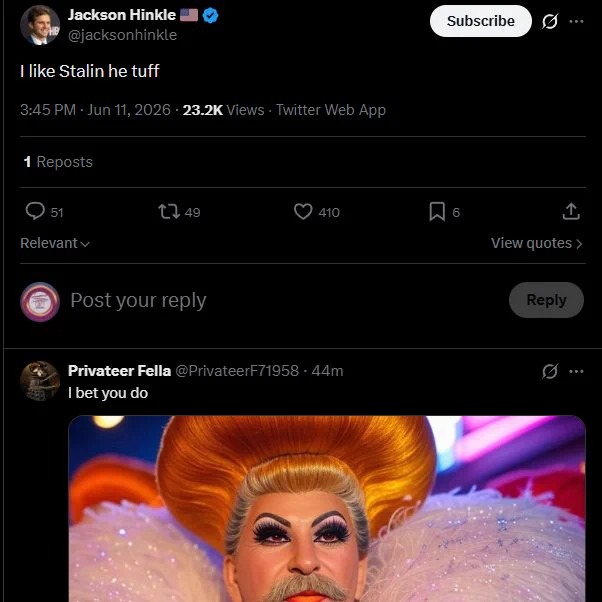The width and height of the screenshot is (602, 602).
Task: Open the share upload icon
Action: point(571,212)
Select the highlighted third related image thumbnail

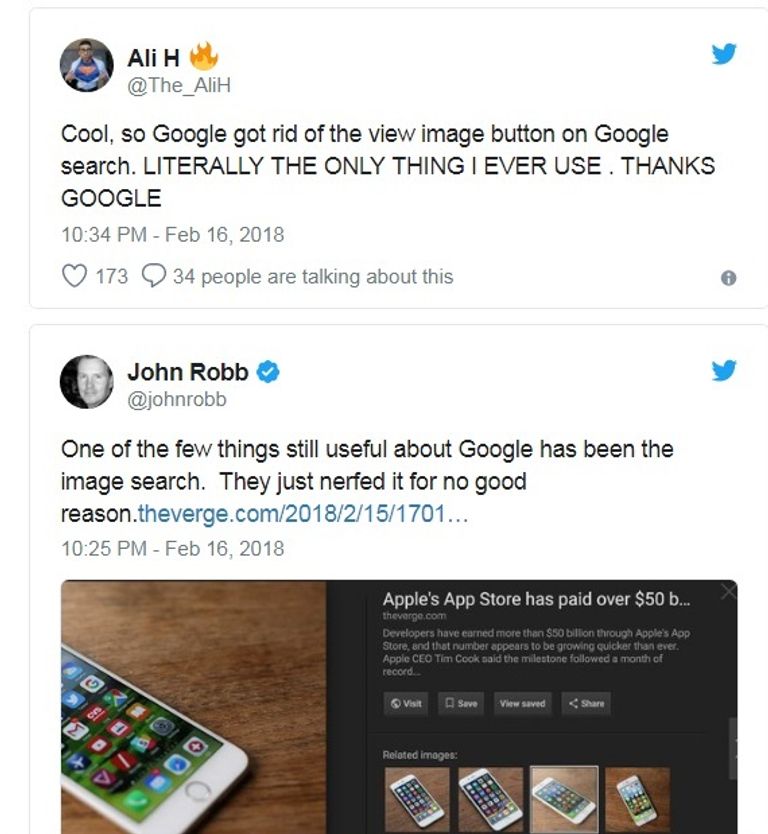[x=564, y=799]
_ _ _ _ _
● EXERCISE INSTRUCTIONS
From the line with "Select the highlighted" down to the end of the entries, retype each line exactly as written, but drop the pictures.

● ANSWER TO THIS TASK
Select the highlighted third related image thumbnail

[x=564, y=799]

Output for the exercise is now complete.